Tuesday, September 30, 2008

Splitting the batting lines into binomial metrics

By Tangotiger, 10:56 AM

Pizza lays out the idea.  As studes noted, we talked about this alot in the past. 

What Brian suggests in the comments is the way I normally approach the problem, as the way Voros did it.  Here are my aging patterns by these metrics.

I also echo Pizza’s position on where to put the HR.  Sometimes I do it the way Pizza says it, and sometimes the way Voros says it.  The fact of the matter is that you can construct two equally plausible scenarios.

There is an undeniable relationship between K, BB, and HR.  There is also an undeniable relationship between HR and FB (and to a lesser extent LD).  The only rigtht way to do it is to model this relationship.  If for example you do it as Pizza proposes it, then you need to have an additional function on the HR/FB rate that includes the K and BB rate.  If you do it as Voros proposes it, you need to include the FB rate to apply to the HR rate.


#1          (see all posts) 2008/09/30 (Tue) @ 11:56

This is how I’ve been doing MLEs & projections.

Start with a fixed number of plate appearances. First ddjust the hbp, bb & so. Then find how many balls hit fair are left. How many are homeruns? That leaves balls in play. How many of those went for hits? How many of those went for extra bases? How many of those were triples?

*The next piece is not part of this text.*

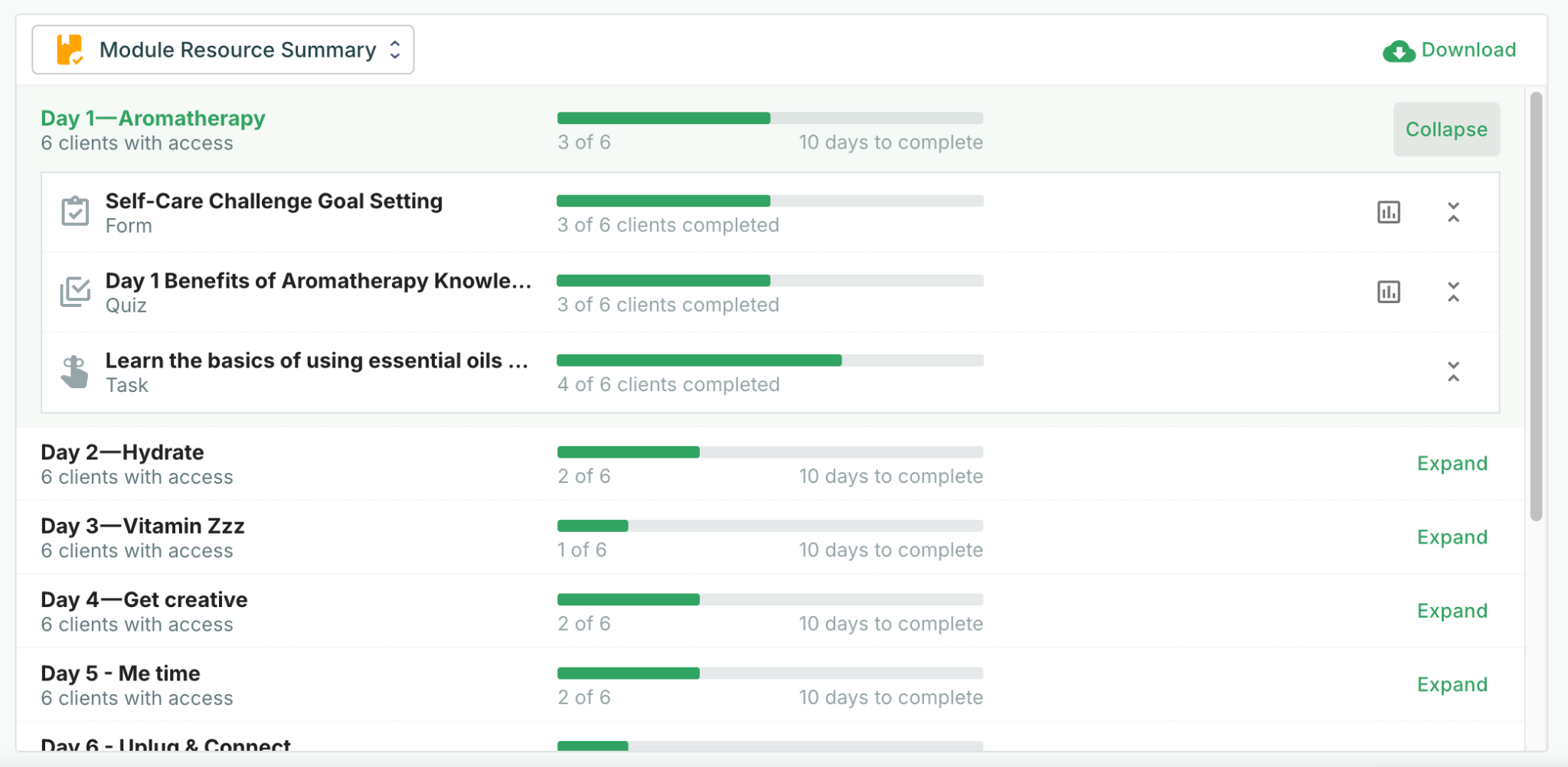Open the Module Resource Summary dropdown
The width and height of the screenshot is (1568, 767).
click(x=223, y=50)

I believe one point Pizza was making is that each of these should be regressed by different amounts. We discussed this here a couple months ago while I was working on my projections. I agree, it is true, but I also found that if I use 150 PAs of regression for all components it just didn’t make that much of a difference. For example, babip never found a minimum rms even after 1000 PAs, but the slope was so gradual that the difference in rms between 150 and 1000 PAs wasn’t really consequential (at least for batters).

Heads up - I will be discussing how each of the components age on Thursday.


#2    Sky      (see all posts) 2008/09/30 (Tue) @ 12:59

I believe one point Pizza was making is that each of these should be regressed by different amounts.

I’m actually really surprised this idea hasn’t been fleshed out yet.  We’ve all been aware of its truth for years.

I believe the guys developing StatCorner.com (and tRA) have done some work on this (at least for pitchers, and they haven’t published it yet), but I’m really looking forward to seeing everyone’s results.


#3    Tangotiger      (see all posts) 2008/09/30 (Tue) @ 13:57

Four years ago, MGL did work here:
http://tangotiger.net/mgl/regression.pdf

And we had a thread here:
http://www.tangotiger.net/archives/stud0274.shtml

Post 6 gives you the summary:
http://www.tangotiger.net/archives/stud0274.shtml#1006


#4    Pizza Cutter      (see all posts) 2008/09/30 (Tue) @ 14:15

On HR rates, the pitcher gives up the flyball, but the batter makes it a home run.  That’s an over-simplification, but it gets the basic point across.  So, HR rates for pitchers will be about as consistent as FB rates over a long period of time.

And yeah, the point I’m making is that the regression coefficients are different from stat to stat.  In the background, I’ve been generating tables on exactly what those coefficients are on a PA-by-PA basis.  It’s slow to come, but it will eventually be out and available to all who are interested.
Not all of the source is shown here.